Register an account with EmailEngine

Unlike other integration types, you cannot add an email account as a service account through the EmailEngine web UI. Instead, you must use the API to register accounts.

Follow the instructions below to register a service account via the EmailEngine API:

  1. Change the email address and username in the script to the email address you want to add.
  2. Replace the OAuth2 provider ID with the ID of the OAuth2 app you added to EmailEngine.

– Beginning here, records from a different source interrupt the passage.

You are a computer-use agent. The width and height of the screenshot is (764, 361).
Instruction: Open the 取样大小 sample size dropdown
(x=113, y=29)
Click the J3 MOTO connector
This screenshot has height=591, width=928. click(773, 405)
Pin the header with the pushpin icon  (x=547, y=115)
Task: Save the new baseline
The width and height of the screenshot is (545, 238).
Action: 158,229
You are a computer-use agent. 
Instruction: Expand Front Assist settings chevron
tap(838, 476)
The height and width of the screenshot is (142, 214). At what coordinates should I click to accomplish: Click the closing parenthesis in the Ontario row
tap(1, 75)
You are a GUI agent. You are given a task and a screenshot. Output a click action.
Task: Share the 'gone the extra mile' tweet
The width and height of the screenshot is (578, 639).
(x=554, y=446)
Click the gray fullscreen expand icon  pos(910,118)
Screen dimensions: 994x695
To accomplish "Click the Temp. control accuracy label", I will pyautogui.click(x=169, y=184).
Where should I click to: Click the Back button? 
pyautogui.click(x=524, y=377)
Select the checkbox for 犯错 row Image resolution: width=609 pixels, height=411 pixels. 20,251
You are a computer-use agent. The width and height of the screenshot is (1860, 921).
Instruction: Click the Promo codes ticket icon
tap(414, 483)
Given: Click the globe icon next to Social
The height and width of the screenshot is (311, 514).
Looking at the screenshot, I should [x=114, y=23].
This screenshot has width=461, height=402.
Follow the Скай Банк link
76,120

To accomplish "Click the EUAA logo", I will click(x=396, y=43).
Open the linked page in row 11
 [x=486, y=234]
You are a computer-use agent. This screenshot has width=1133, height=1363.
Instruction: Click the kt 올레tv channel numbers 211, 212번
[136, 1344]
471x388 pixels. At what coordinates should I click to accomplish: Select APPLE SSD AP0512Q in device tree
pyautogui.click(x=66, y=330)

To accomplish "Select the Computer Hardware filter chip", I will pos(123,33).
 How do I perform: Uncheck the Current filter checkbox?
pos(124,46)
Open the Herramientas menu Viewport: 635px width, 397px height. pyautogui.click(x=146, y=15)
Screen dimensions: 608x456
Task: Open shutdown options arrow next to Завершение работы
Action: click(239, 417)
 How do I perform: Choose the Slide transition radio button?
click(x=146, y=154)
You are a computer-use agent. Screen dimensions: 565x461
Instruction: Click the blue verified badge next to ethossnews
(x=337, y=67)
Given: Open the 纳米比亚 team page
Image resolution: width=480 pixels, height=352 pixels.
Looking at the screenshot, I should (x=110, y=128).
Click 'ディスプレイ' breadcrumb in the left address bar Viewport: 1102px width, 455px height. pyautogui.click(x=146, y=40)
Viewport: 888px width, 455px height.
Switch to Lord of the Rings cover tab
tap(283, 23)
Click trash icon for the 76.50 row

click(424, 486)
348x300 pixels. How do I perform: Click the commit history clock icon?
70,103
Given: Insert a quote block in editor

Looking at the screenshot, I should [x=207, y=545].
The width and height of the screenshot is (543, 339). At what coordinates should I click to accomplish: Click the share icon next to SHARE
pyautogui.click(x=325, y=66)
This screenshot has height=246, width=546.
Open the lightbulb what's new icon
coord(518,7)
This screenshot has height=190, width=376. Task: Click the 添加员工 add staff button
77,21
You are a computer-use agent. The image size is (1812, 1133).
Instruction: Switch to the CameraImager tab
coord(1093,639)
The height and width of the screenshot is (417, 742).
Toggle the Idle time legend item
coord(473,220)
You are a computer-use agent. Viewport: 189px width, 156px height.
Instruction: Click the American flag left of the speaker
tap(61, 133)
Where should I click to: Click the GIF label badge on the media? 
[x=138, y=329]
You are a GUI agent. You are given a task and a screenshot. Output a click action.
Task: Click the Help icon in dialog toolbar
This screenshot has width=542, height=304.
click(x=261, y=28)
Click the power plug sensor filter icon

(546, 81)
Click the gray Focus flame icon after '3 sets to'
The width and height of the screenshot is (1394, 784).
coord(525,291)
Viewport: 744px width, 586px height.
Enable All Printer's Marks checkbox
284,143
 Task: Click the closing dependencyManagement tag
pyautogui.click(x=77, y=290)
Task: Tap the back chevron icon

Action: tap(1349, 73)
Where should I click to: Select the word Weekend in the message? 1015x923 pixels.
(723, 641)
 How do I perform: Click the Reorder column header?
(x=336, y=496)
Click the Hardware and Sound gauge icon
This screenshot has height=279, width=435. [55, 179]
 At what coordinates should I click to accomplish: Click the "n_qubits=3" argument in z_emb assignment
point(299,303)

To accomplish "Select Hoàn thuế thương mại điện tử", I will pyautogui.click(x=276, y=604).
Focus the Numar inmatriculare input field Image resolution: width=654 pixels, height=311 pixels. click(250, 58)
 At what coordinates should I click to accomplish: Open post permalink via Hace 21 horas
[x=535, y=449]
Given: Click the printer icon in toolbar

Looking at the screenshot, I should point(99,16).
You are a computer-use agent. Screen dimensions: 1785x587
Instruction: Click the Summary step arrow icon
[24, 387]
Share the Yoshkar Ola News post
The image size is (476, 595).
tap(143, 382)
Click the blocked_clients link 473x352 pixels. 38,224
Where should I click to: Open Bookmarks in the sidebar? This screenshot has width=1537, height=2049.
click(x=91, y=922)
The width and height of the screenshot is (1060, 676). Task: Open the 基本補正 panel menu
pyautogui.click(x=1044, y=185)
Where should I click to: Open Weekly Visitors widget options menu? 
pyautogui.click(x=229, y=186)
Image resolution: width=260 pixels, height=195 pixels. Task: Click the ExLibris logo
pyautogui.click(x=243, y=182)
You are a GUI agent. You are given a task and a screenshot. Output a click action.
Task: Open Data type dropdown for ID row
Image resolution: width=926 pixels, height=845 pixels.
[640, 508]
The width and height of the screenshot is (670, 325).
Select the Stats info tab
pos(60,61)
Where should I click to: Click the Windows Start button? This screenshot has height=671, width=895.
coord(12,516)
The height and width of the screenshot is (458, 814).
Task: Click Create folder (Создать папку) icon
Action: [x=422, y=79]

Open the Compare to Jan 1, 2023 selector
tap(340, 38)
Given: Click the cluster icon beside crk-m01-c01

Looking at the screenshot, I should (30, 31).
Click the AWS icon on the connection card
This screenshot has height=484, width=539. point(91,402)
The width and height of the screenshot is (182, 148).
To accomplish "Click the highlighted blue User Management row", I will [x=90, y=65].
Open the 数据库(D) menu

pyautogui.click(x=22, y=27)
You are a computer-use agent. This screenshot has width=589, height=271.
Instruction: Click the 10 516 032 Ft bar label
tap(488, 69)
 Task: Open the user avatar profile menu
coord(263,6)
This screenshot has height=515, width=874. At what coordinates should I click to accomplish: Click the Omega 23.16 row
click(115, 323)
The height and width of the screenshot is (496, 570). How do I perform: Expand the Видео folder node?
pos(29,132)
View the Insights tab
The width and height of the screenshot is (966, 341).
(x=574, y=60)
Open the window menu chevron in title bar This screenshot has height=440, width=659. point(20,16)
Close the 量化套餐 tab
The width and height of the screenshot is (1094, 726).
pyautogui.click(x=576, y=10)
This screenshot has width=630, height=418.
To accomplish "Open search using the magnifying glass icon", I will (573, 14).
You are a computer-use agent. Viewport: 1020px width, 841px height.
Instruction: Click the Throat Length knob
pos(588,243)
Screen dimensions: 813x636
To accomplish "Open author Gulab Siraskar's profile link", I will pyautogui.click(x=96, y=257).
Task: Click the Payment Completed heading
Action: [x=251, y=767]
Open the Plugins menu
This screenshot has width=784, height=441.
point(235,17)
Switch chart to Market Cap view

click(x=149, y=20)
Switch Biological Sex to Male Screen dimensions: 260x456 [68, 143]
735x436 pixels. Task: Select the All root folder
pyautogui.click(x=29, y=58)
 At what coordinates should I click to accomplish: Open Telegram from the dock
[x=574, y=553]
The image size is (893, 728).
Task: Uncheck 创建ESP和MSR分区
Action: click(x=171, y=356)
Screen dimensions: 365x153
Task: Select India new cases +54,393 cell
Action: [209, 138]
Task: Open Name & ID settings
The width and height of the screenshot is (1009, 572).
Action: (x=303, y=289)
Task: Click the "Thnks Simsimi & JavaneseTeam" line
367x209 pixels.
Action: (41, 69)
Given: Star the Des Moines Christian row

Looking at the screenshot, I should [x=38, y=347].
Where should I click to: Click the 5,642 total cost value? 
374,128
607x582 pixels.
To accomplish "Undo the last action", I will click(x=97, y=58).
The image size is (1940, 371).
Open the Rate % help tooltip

Use the following curl command to register the service account:

curl -XPOST "http://127.0.0.1:3000/v1/account" \
  -H "Authorization: Bearer ef3fdcbf9c9ca2432...." \
  -H "Content-type: application/json" \
  -d '{
    "account": "service",
    "name": "Nyan Cat",
    "email": "nyan.cat@example.com",
    "oauth2": {
      "provider": "AAABkIKUkHcAAAAc",
      "auth": {
        "user": "nyan.cat@example.com"
      }
    }
  }'

This script registers the service account with EmailEngine, allowing the service account to access email data for the specified email address across your organization.